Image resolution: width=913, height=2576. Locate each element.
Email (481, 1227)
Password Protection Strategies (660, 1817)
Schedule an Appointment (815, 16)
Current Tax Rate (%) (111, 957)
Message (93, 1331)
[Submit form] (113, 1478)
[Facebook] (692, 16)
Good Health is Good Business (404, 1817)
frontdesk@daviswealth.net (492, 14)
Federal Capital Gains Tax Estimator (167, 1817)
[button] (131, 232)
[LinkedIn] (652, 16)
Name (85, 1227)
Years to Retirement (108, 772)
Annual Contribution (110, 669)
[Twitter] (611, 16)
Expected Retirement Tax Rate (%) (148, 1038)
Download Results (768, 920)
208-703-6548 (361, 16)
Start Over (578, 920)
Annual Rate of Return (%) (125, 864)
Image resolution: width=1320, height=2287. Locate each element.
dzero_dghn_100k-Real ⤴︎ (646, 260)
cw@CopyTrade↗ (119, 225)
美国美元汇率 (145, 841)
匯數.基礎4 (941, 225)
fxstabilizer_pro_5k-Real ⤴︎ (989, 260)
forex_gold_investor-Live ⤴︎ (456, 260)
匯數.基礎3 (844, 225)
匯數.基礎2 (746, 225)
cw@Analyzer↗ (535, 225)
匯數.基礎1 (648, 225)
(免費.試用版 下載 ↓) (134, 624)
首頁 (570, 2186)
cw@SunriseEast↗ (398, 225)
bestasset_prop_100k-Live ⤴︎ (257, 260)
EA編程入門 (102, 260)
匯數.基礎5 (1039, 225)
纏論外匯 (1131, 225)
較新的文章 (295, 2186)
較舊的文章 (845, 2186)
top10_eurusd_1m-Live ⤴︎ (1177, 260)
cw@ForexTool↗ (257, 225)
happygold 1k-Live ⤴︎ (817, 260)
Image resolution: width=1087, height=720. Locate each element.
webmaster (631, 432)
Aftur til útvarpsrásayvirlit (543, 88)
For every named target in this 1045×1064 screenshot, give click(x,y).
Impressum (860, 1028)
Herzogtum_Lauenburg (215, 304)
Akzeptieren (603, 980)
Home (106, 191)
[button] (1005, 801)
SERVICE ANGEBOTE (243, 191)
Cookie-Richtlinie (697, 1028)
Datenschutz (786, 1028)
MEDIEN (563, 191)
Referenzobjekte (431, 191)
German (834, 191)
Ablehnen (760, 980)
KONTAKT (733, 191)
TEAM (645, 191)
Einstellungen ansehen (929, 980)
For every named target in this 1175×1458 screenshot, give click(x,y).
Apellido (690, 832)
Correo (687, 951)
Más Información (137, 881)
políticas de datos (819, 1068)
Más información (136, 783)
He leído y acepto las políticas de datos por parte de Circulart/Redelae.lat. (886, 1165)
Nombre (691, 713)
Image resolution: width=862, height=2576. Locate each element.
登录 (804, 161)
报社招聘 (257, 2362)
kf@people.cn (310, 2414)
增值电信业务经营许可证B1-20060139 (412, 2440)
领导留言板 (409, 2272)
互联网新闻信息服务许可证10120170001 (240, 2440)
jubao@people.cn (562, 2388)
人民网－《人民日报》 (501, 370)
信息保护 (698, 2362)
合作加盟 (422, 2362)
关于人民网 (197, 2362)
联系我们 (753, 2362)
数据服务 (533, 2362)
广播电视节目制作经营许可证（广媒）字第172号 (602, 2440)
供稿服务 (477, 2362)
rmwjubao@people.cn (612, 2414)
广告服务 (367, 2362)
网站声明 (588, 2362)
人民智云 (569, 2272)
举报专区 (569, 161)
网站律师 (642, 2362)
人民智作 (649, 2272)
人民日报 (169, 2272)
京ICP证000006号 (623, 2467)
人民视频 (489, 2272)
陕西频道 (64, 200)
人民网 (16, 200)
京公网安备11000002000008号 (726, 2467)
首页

Objective: Rewrite every line of the records from the one containing "bestasset_prop_100k-Live ⤴︎ (257, 260)" down to the one containing "happygold 1k-Live ⤴︎ (817, 260)", keeping each line's text and moving its coordinates by adding -149 to both numbers.

Result of the task:
bestasset_prop_100k-Live ⤴︎ (108, 111)
EA編程入門 (-47, 111)
匯數.基礎5 (890, 76)
纏論外匯 (982, 76)
較新的文章 (146, 2037)
較舊的文章 (696, 2037)
top10_eurusd_1m-Live ⤴︎ (1028, 111)
cw@ForexTool↗ (108, 76)
happygold 1k-Live ⤴︎ (668, 111)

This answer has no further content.